■ **Assigned task**: Each line of the listing must be set down exactly as it stands.

■ **Exercise material**:
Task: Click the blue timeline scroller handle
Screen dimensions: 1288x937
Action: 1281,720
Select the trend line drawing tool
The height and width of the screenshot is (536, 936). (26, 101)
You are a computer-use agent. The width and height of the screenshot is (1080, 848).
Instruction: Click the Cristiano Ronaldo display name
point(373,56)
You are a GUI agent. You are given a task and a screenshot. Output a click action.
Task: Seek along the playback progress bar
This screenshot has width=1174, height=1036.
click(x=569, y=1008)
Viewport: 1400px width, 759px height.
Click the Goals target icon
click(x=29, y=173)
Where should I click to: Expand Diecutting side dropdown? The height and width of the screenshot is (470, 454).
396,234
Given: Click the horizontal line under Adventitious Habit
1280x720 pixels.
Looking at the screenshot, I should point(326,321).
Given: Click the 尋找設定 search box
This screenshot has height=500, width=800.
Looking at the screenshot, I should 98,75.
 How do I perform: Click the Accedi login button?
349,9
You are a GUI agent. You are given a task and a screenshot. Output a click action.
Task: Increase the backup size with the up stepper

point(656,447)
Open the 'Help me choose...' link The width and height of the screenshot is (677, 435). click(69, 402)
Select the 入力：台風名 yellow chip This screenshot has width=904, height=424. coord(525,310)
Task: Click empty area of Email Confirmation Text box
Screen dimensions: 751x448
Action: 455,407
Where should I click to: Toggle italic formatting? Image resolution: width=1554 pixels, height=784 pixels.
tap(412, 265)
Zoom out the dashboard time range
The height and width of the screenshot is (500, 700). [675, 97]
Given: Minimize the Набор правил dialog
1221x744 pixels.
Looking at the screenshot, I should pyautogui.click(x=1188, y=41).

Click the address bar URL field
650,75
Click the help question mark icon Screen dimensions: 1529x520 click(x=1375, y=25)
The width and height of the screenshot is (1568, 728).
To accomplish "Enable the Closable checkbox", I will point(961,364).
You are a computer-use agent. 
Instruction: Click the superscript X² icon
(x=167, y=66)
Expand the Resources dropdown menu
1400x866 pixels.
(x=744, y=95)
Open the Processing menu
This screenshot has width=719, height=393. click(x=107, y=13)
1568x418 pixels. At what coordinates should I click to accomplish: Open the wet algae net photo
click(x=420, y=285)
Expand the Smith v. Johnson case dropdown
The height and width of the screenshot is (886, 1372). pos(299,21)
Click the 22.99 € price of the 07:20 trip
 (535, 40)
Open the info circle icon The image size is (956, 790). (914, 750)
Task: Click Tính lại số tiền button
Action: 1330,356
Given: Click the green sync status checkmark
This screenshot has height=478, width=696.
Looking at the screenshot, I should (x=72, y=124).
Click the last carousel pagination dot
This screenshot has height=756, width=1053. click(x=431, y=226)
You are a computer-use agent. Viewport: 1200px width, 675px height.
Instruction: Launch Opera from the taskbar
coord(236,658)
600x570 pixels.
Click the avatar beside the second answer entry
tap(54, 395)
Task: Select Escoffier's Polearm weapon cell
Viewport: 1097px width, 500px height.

■ **Response**:
Task: Click the blue timeline scroller handle
Screen dimensions: 1288x937
Action: 1281,720
Select the trend line drawing tool
The height and width of the screenshot is (536, 936). (26, 101)
You are a computer-use agent. The width and height of the screenshot is (1080, 848).
Instruction: Click the Cristiano Ronaldo display name
point(373,56)
You are a GUI agent. You are given a task and a screenshot. Output a click action.
Task: Seek along the playback progress bar
This screenshot has width=1174, height=1036.
click(x=569, y=1008)
Viewport: 1400px width, 759px height.
Click the Goals target icon
click(x=29, y=173)
Where should I click to: Expand Diecutting side dropdown? The height and width of the screenshot is (470, 454).
396,234
Given: Click the horizontal line under Adventitious Habit
1280x720 pixels.
Looking at the screenshot, I should point(326,321).
Given: Click the 尋找設定 search box
This screenshot has height=500, width=800.
Looking at the screenshot, I should 98,75.
 How do I perform: Click the Accedi login button?
349,9
You are a GUI agent. You are given a task and a screenshot. Output a click action.
Task: Increase the backup size with the up stepper

point(656,447)
Open the 'Help me choose...' link The width and height of the screenshot is (677, 435). click(69, 402)
Select the 入力：台風名 yellow chip This screenshot has width=904, height=424. coord(525,310)
Task: Click empty area of Email Confirmation Text box
Screen dimensions: 751x448
Action: 455,407
Where should I click to: Toggle italic formatting? Image resolution: width=1554 pixels, height=784 pixels.
tap(412, 265)
Zoom out the dashboard time range
The height and width of the screenshot is (500, 700). [675, 97]
Given: Minimize the Набор правил dialog
1221x744 pixels.
Looking at the screenshot, I should pyautogui.click(x=1188, y=41).

Click the address bar URL field
650,75
Click the help question mark icon Screen dimensions: 1529x520 click(x=1375, y=25)
The width and height of the screenshot is (1568, 728).
To accomplish "Enable the Closable checkbox", I will point(961,364).
You are a computer-use agent. 
Instruction: Click the superscript X² icon
(x=167, y=66)
Expand the Resources dropdown menu
1400x866 pixels.
(x=744, y=95)
Open the Processing menu
This screenshot has width=719, height=393. click(x=107, y=13)
1568x418 pixels. At what coordinates should I click to accomplish: Open the wet algae net photo
click(x=420, y=285)
Expand the Smith v. Johnson case dropdown
The height and width of the screenshot is (886, 1372). pos(299,21)
Click the 22.99 € price of the 07:20 trip
 (535, 40)
Open the info circle icon The image size is (956, 790). (914, 750)
Task: Click Tính lại số tiền button
Action: 1330,356
Given: Click the green sync status checkmark
This screenshot has height=478, width=696.
Looking at the screenshot, I should (x=72, y=124).
Click the last carousel pagination dot
This screenshot has height=756, width=1053. click(x=431, y=226)
You are a computer-use agent. Viewport: 1200px width, 675px height.
Instruction: Launch Opera from the taskbar
coord(236,658)
600x570 pixels.
Click the avatar beside the second answer entry
tap(54, 395)
Task: Select Escoffier's Polearm weapon cell
Viewport: 1097px width, 500px height.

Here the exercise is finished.